Había matado muchas, muchas veces; y aunque siempre supo que eso era malo, no fue capaz de evitarlo.
Finalmente, lo habían atrapado.
Ahora, el peso de sus crímenes lo va aplastando como a una mosca; sin matarlo nunca del todo, apenas un poco cada día, hora tras hora, sin esperanzas, sin apuro, sin olvido.
Los jueces no han tenido piedad. ¿Por qué no condenarlo a muerte? ¿Es que no la merece, acaso? ¿Por qué darle una no-vida dentro de este ataúd blanco, de esta jaula? ¿Piensan, acaso, haber sido generosos?
El sol se burla de él a diario, pero la luna es peor aún.
Ella despega fantasmas de los muros, llena la noche de ojos, de voces, de lamentos.
Bajo su luz helada revive aquel sonido, como de cristal quebrado, entre sus manos, y vuelven las miradas que apagaba así, sí, así de fácil, igual que cuando se sopla la llama miserable de una vela.

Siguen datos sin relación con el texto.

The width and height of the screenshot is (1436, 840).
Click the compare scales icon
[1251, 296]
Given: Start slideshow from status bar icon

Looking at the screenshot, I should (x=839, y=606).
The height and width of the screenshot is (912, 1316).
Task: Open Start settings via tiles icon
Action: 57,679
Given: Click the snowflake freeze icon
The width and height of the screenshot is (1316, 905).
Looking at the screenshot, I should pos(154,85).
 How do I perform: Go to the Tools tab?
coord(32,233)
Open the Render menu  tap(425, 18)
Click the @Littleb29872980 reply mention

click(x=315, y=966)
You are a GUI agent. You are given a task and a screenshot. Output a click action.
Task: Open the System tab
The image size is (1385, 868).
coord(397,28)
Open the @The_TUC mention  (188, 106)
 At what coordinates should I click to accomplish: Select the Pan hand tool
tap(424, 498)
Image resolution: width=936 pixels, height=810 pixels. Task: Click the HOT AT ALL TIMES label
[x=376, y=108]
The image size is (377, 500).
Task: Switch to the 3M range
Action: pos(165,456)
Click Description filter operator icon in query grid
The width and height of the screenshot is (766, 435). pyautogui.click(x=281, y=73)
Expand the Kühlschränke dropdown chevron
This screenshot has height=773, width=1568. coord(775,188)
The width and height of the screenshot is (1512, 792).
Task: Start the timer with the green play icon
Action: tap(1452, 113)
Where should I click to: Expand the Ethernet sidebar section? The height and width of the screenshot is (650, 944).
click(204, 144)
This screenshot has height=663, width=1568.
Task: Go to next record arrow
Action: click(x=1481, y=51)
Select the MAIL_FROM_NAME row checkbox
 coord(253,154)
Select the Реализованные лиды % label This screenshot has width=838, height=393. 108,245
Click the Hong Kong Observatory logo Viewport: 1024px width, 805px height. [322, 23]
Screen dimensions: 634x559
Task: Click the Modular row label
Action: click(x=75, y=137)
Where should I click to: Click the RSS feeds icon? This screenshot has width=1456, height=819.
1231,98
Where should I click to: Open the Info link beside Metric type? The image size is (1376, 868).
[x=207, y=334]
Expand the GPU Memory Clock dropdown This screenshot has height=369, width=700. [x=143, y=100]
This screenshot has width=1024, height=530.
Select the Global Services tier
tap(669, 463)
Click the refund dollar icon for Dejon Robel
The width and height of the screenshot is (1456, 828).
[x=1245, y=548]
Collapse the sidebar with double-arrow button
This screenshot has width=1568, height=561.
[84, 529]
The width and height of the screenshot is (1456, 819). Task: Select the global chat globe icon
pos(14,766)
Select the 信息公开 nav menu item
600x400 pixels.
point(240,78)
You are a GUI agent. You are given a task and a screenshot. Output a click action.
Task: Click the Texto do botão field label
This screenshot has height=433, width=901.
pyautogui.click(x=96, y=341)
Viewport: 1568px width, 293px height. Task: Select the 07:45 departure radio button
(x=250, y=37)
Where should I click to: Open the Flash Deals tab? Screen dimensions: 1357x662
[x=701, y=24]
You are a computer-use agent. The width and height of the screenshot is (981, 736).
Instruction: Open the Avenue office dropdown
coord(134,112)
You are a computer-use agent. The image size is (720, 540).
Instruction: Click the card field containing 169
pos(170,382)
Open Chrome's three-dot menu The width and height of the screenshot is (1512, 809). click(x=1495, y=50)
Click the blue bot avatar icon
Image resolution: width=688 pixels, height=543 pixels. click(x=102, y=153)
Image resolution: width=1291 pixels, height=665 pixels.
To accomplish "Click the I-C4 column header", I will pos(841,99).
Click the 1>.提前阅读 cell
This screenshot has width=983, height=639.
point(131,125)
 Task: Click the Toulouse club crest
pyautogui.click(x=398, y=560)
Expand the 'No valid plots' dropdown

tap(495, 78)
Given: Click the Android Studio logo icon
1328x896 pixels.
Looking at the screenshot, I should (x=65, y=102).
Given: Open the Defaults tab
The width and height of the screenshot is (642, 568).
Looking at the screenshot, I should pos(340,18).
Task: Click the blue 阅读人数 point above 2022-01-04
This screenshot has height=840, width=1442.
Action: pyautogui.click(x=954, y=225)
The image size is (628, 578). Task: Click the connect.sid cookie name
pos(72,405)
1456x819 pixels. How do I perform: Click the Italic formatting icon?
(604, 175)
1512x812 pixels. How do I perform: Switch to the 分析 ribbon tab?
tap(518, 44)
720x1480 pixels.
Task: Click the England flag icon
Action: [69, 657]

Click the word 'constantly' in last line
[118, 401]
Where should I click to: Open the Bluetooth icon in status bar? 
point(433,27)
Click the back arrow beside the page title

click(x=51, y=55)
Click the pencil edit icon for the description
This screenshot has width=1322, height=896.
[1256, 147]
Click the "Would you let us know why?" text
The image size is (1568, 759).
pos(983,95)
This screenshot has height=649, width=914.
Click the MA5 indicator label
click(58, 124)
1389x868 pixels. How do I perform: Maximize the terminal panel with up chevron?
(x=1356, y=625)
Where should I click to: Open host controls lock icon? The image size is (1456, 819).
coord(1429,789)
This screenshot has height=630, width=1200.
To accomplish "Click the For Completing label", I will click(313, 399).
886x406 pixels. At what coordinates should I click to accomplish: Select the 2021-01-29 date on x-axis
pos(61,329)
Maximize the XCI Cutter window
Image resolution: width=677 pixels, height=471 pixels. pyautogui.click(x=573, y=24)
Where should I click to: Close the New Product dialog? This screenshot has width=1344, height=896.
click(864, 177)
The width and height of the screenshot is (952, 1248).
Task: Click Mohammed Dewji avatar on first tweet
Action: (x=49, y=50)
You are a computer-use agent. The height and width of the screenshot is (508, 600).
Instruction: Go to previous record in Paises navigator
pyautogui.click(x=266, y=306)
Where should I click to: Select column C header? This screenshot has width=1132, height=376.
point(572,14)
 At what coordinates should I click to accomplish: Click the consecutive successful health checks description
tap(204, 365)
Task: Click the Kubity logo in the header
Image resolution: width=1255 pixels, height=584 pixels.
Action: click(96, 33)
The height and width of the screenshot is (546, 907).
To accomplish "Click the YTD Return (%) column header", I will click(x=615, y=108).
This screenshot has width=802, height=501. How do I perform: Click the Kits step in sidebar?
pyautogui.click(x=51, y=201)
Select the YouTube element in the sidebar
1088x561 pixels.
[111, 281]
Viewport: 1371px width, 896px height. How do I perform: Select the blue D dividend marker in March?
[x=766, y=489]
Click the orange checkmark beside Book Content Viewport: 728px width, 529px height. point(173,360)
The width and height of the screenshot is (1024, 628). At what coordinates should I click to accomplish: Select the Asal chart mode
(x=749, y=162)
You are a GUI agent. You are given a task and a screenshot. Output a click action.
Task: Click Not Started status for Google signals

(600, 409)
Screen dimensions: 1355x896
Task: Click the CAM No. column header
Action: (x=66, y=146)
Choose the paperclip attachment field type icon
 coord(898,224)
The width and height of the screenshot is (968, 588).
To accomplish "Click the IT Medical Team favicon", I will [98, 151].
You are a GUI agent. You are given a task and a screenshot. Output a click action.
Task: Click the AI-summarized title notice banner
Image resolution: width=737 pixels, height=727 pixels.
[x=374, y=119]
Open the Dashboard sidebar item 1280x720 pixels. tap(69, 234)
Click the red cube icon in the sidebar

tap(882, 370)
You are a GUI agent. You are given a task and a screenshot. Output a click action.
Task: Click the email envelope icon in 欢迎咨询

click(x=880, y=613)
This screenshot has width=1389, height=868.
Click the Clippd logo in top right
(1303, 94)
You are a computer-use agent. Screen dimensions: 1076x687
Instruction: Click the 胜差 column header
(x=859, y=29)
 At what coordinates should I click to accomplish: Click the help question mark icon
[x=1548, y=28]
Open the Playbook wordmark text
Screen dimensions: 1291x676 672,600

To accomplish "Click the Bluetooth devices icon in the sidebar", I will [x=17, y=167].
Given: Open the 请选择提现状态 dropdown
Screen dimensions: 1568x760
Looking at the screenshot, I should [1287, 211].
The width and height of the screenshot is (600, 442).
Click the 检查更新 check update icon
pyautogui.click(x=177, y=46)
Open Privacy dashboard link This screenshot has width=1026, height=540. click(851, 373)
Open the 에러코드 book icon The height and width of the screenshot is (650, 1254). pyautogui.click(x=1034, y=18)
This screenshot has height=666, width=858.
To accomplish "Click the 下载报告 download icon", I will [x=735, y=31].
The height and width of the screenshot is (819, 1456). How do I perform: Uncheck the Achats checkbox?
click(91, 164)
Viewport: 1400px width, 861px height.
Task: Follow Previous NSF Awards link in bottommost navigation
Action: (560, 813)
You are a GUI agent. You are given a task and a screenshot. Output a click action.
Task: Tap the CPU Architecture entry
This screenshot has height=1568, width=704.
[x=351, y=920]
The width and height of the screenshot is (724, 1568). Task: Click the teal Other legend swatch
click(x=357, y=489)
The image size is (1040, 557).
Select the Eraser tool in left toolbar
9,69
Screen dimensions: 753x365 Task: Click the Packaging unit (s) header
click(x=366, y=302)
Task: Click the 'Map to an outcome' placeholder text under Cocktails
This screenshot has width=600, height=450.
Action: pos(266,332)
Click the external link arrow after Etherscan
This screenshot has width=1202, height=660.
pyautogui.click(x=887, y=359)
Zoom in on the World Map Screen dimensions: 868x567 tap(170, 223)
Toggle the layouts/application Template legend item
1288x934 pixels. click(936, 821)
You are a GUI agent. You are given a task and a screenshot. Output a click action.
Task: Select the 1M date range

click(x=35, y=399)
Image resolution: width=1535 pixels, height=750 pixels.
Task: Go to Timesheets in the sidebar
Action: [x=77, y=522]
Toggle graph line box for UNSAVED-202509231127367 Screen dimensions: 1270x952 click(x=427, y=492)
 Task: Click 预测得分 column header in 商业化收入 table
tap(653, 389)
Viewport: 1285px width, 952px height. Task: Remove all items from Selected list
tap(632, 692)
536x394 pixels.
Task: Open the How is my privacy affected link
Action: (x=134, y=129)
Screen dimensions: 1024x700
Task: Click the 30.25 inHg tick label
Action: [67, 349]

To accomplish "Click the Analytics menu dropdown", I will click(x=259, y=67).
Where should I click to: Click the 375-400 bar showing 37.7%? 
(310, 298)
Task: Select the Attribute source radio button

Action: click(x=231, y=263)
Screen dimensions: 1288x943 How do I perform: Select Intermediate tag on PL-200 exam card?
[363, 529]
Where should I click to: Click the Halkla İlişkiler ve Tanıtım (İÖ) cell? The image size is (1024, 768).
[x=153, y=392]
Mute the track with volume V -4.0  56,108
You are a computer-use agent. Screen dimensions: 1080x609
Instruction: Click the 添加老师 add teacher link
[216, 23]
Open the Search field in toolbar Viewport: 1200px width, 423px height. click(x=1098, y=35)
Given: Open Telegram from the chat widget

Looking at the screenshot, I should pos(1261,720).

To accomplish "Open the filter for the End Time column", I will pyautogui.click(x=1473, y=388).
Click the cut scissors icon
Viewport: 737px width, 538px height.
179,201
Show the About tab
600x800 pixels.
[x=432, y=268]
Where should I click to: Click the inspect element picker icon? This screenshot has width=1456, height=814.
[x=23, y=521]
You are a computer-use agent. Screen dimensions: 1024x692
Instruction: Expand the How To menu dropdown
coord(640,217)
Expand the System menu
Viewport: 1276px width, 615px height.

Relojes rotos. Títeres con los hilos cortados. Siempre llorando, siempre pidiendo clemencia, como antes, de nuevo, todavía, esas sombras hambrientas.
Suele hacerse un ovillo en el rincón más oscuro, para que ellas no lo alcancen, y grita, grita, grita...
Hasta que vienen los pasos blancos, las voces sólidas, para envolverlo en sus redes apretadas.
En su mente, vuelta un rastro lento de babosas o un estallar de luces, las palabras de la súplica no llegan a formarse. O si lo hacen, no alcanzan los oídos de ningún dios misericorde. Sólo sus demonios lo escuchan. Y le han regalado este infierno.
Una noche sueña que llega hasta una cuna. Mejor dicho una caja. En ella hay un chico.
Y él sabe. Los dos son uno. Germen y fruto. Pasado y presente.
Y mientras agradece a quien sea que le brinda la ocasión de huir, por fin, de sí mismo, aprieta ese cuello endeble. Fuerte, muy fuerte.
Con alegría ve a la oscuridad que guardan sus manos extenderse otra vez sobre un rostro, ese rostro-espejo y, apagando su larga pesadilla, devorarlos a ambos.